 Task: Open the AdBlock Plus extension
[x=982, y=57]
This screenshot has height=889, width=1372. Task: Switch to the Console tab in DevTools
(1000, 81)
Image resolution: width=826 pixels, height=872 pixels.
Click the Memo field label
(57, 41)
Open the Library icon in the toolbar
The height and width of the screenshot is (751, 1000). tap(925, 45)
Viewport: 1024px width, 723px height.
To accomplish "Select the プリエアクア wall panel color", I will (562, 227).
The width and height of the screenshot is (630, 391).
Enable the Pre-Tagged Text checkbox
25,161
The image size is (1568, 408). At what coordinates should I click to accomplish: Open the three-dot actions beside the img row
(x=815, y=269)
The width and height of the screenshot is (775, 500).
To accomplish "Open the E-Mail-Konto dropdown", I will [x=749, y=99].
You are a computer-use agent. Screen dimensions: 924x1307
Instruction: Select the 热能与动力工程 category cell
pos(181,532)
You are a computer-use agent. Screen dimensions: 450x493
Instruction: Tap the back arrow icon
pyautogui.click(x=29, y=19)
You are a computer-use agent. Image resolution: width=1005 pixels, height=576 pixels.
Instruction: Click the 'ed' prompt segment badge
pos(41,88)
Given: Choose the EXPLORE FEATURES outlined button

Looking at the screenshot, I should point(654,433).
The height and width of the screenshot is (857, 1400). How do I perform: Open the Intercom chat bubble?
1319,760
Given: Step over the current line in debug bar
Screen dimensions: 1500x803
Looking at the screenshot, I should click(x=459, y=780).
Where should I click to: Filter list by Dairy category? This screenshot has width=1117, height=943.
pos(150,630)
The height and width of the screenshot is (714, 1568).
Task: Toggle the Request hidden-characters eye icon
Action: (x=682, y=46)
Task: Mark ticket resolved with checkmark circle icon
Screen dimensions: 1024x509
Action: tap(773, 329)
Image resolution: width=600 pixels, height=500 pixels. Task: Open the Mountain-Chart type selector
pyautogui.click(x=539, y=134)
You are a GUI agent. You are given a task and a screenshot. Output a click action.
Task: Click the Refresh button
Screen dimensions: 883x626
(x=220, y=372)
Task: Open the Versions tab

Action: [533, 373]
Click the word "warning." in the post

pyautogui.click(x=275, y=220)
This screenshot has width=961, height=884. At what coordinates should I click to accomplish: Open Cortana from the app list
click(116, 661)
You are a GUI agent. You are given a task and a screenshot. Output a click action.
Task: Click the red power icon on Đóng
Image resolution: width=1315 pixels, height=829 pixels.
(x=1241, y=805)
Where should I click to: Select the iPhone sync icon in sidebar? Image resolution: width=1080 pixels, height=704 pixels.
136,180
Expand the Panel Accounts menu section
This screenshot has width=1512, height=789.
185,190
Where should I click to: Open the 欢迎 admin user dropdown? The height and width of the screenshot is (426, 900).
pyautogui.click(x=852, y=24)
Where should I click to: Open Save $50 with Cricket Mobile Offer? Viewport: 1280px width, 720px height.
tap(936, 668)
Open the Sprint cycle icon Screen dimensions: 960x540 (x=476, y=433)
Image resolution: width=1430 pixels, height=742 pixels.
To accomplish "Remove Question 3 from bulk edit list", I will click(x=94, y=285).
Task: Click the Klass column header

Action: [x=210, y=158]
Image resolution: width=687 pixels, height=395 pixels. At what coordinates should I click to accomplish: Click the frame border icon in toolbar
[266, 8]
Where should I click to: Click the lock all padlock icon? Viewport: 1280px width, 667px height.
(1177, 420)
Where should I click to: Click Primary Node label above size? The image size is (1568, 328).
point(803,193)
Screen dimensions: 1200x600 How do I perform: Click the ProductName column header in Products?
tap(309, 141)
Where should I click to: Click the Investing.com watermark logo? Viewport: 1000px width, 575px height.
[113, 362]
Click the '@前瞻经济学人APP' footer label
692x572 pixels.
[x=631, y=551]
===============
- _ACTION ITEM_:
Make an exact copy of every entry.

- _EXERCISE ANSWER_:
 Task: Open the AdBlock Plus extension
[x=982, y=57]
This screenshot has height=889, width=1372. Task: Switch to the Console tab in DevTools
(1000, 81)
Image resolution: width=826 pixels, height=872 pixels.
Click the Memo field label
(57, 41)
Open the Library icon in the toolbar
The height and width of the screenshot is (751, 1000). tap(925, 45)
Viewport: 1024px width, 723px height.
To accomplish "Select the プリエアクア wall panel color", I will (562, 227).
The width and height of the screenshot is (630, 391).
Enable the Pre-Tagged Text checkbox
25,161
The image size is (1568, 408). At what coordinates should I click to accomplish: Open the three-dot actions beside the img row
(x=815, y=269)
The width and height of the screenshot is (775, 500).
To accomplish "Open the E-Mail-Konto dropdown", I will [x=749, y=99].
You are a computer-use agent. Screen dimensions: 924x1307
Instruction: Select the 热能与动力工程 category cell
pos(181,532)
You are a computer-use agent. Screen dimensions: 450x493
Instruction: Tap the back arrow icon
pyautogui.click(x=29, y=19)
You are a computer-use agent. Image resolution: width=1005 pixels, height=576 pixels.
Instruction: Click the 'ed' prompt segment badge
pos(41,88)
Given: Choose the EXPLORE FEATURES outlined button

Looking at the screenshot, I should point(654,433).
The height and width of the screenshot is (857, 1400). How do I perform: Open the Intercom chat bubble?
1319,760
Given: Step over the current line in debug bar
Screen dimensions: 1500x803
Looking at the screenshot, I should click(x=459, y=780).
Where should I click to: Filter list by Dairy category? This screenshot has width=1117, height=943.
pos(150,630)
The height and width of the screenshot is (714, 1568).
Task: Toggle the Request hidden-characters eye icon
Action: (x=682, y=46)
Task: Mark ticket resolved with checkmark circle icon
Screen dimensions: 1024x509
Action: tap(773, 329)
Image resolution: width=600 pixels, height=500 pixels. Task: Open the Mountain-Chart type selector
pyautogui.click(x=539, y=134)
You are a GUI agent. You are given a task and a screenshot. Output a click action.
Task: Click the Refresh button
Screen dimensions: 883x626
(x=220, y=372)
Task: Open the Versions tab

Action: [533, 373]
Click the word "warning." in the post

pyautogui.click(x=275, y=220)
This screenshot has width=961, height=884. At what coordinates should I click to accomplish: Open Cortana from the app list
click(116, 661)
You are a GUI agent. You are given a task and a screenshot. Output a click action.
Task: Click the red power icon on Đóng
Image resolution: width=1315 pixels, height=829 pixels.
(x=1241, y=805)
Where should I click to: Select the iPhone sync icon in sidebar? Image resolution: width=1080 pixels, height=704 pixels.
136,180
Expand the Panel Accounts menu section
This screenshot has width=1512, height=789.
185,190
Where should I click to: Open the 欢迎 admin user dropdown? The height and width of the screenshot is (426, 900).
pyautogui.click(x=852, y=24)
Where should I click to: Open Save $50 with Cricket Mobile Offer? Viewport: 1280px width, 720px height.
tap(936, 668)
Open the Sprint cycle icon Screen dimensions: 960x540 (x=476, y=433)
Image resolution: width=1430 pixels, height=742 pixels.
To accomplish "Remove Question 3 from bulk edit list", I will click(x=94, y=285).
Task: Click the Klass column header

Action: [x=210, y=158]
Image resolution: width=687 pixels, height=395 pixels. At what coordinates should I click to accomplish: Click the frame border icon in toolbar
[266, 8]
Where should I click to: Click the lock all padlock icon? Viewport: 1280px width, 667px height.
(1177, 420)
Where should I click to: Click Primary Node label above size? The image size is (1568, 328).
point(803,193)
Screen dimensions: 1200x600 How do I perform: Click the ProductName column header in Products?
tap(309, 141)
Where should I click to: Click the Investing.com watermark logo? Viewport: 1000px width, 575px height.
[113, 362]
Click the '@前瞻经济学人APP' footer label
692x572 pixels.
[x=631, y=551]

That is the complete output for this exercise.